### What is expected
Each line from the one containing "Click the Locales store icon in sidebar" through the final line below must be reproduced exactly, and no others.

╭──

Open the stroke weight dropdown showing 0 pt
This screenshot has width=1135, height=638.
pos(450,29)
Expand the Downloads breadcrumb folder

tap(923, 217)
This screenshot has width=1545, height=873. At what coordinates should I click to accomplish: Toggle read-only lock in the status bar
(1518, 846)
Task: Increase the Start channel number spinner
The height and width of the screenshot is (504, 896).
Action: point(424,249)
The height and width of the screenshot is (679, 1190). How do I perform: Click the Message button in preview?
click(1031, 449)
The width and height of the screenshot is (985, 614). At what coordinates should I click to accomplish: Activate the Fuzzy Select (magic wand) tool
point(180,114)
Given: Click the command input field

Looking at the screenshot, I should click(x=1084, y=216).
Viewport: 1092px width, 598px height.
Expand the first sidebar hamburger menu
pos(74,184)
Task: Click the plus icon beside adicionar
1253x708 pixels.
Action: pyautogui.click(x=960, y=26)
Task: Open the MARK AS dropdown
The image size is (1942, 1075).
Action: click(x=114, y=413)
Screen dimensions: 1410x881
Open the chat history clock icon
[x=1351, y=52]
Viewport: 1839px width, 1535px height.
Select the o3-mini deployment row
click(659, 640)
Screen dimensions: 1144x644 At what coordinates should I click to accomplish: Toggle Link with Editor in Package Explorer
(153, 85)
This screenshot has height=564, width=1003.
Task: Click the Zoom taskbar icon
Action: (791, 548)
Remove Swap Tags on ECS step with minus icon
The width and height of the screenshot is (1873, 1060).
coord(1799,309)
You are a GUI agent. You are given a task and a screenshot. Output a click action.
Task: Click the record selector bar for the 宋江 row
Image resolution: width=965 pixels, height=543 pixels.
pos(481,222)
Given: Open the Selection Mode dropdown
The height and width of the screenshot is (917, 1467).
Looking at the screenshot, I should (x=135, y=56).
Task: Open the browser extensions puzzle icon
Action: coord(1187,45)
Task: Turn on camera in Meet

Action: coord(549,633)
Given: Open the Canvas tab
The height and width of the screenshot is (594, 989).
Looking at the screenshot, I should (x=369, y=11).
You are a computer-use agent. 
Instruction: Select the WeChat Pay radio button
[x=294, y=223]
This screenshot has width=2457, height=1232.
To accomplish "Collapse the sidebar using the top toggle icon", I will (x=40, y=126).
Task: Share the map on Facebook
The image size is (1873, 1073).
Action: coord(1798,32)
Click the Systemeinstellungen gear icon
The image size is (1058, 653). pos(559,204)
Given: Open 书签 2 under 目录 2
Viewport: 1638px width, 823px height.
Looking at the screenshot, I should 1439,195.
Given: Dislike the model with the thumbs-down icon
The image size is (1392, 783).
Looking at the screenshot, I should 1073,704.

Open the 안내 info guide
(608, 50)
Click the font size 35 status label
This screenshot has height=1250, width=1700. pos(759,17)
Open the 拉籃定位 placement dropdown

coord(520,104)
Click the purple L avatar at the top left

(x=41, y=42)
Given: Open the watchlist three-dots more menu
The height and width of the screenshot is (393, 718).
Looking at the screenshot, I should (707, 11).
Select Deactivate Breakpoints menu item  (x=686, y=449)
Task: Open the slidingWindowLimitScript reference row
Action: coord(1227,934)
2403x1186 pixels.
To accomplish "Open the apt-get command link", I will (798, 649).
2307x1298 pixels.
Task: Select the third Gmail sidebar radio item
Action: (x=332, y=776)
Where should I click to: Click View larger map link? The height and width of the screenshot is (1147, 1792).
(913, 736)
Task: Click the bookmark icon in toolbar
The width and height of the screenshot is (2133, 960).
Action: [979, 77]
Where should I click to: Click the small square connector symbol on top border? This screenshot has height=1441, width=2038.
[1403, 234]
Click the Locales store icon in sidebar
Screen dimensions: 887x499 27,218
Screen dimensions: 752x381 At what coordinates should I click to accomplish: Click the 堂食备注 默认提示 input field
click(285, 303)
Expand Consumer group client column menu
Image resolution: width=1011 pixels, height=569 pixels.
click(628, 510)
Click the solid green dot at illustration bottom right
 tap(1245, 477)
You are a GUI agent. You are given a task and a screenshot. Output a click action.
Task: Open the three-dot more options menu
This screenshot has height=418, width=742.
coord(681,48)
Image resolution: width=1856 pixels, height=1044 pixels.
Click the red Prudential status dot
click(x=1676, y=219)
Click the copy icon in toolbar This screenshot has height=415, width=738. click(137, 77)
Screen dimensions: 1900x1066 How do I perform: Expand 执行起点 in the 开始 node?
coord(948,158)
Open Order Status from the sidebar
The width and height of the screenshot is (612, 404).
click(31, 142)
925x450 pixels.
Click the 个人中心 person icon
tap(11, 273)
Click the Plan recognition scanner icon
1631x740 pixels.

╰──

### Exercise result
Click the Locales store icon in sidebar
Screen dimensions: 887x499 27,218
Screen dimensions: 752x381 At what coordinates should I click to accomplish: Click the 堂食备注 默认提示 input field
click(285, 303)
Expand Consumer group client column menu
Image resolution: width=1011 pixels, height=569 pixels.
click(628, 510)
Click the solid green dot at illustration bottom right
 tap(1245, 477)
You are a GUI agent. You are given a task and a screenshot. Output a click action.
Task: Open the three-dot more options menu
This screenshot has height=418, width=742.
coord(681,48)
Image resolution: width=1856 pixels, height=1044 pixels.
Click the red Prudential status dot
click(x=1676, y=219)
Click the copy icon in toolbar This screenshot has height=415, width=738. click(137, 77)
Screen dimensions: 1900x1066 How do I perform: Expand 执行起点 in the 开始 node?
coord(948,158)
Open Order Status from the sidebar
The width and height of the screenshot is (612, 404).
click(31, 142)
925x450 pixels.
Click the 个人中心 person icon
tap(11, 273)
Click the Plan recognition scanner icon
1631x740 pixels.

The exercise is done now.